D’un côté, il y a ceux qui défendent les bienfaits des nouvelles
technologies. Selon eux, les progrès technologiques rapides dans les
pays en développement ont contribué à accroître les revenus et réduire
le niveau de pauvreté absolue de 29% en 1990 à 18% en 2004. La
Banque Mondiale soutient par exemple que 10% de croissance de
pénétration mobile engendre une croissance de 1,2% d’un pays d’Afrique
subsaharienne. D’autres experts estiment qu’entre 2000 et 2012, le
secteur de la téléphonie générera près de 71 milliards de $ US pour la
même région. Dans le domaine de l’éducation, l’enseignement à distance
a aidé à combler les besoins en enseignants et l’Université virtuelle
africaine, créée en 1997, a formé près de 9000 scientifiques,
ingénieurs et techniciens. Par ailleurs, en santé, la téléradiologie et
le télédiagnostic ont permis d’identifier les patients à suivre pour la
surveillance de certaines maladies, de compenser le peu de personnel et
d’éviter des déplacements inutiles. Enfin, au plan politique, les TIC
offrent des opportunités en termes de pression pour une démocratisation
des régimes. On a ainsi vu, récemment, les réseaux sociaux prendre part
à la récente révolution tunisienne, l’accompagner et même la
précipiter. Ils ont été un vecteur indispensable pour donner « le
moral » aux révolutionnaires en leur montrant qu’ils ne sont pas
seuls et en alertant l’opinion publique occidentale.
Les détracteurs, de leur côté, estiment que l’efficacité des nouvelles
technologies est surestimée. La pénétration de la technologie n’est pas
le progrès. « Elle n’est qu’une loupe parce que son impact est
multiplicatif, mais en ce qui concerne le changement social, il ne
s’additionne pas », soutient Kentaro Toyama, professeur à l’école
d’information de Berkeley (USA). Après avoir observé les télécentres en
Asie et en Afrique sur une période de cinq ans, il en est arrivé à la
conclusion que leurs succès ont été « rares, fugaces et
espacés ». Par ailleurs, les TIC donnent sans doute accès à
certaines ressources de la modernité qui permettent d’échapper à un
environnement de pénurie (carences du système de l’enseignement
supérieur, de la couverture médicale, etc.), mais l’environnement reste
fondamentalement non développé. Ainsi, l’université virtuelle africaine
permet aux étudiants africains d’accéder à des prestations
d’enseignement supérieur de qualité.
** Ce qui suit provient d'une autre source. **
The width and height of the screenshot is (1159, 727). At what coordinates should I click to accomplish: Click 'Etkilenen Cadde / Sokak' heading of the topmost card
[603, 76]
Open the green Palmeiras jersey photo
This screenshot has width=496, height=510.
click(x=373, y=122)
Elle ne résout pas pour autant la
question de la dégradation des universités africaines sur le plan des
infrastructures et de la qualité de l’enseignement. De même, la
télémédecine permet aux malades d’avoir accès à des prestations
médicales nécessaires, mais ne résout pas la question de la dégradation
des centres hospitaliers et de la qualité des soins. Bref, croire que
la diffusion à grande échelle des technologies conçues de manière
appropriée peut apporter des solutions à la pauvreté et aux autres
problèmes sociaux relève de la techno-utopie. D’ailleurs, si la
technologie avait un tel pouvoir, comment expliquer que le nombre de
pauvres continue d’augmenter en Afrique ?
Faut-il trancher ce débat? À vrai dire, selon le camp que l’on a
choisi, on aura tendance à mettre l’accent sur les succès ou les échecs
des technologies. Dans tous les cas, nul ne peut prétendre que la
technologie est inutile. C’est le mythe entourant sa toute-puissance
qu’il faut relativiser. Elle ne peut pas tout faire, elle n’est qu’une
pièce d’un plus large puzzle. Et c’est à juste titre que KentaroToyama
souligne que les pays économiquement développés ont atteint leur statut
de puissances économiques bien avant les technologies numériques. Leur
production de pointe et la consommation des technologies de
l’information peuvent être interprétées davantage comme un résultat du
progrès économique que comme une cause primaire.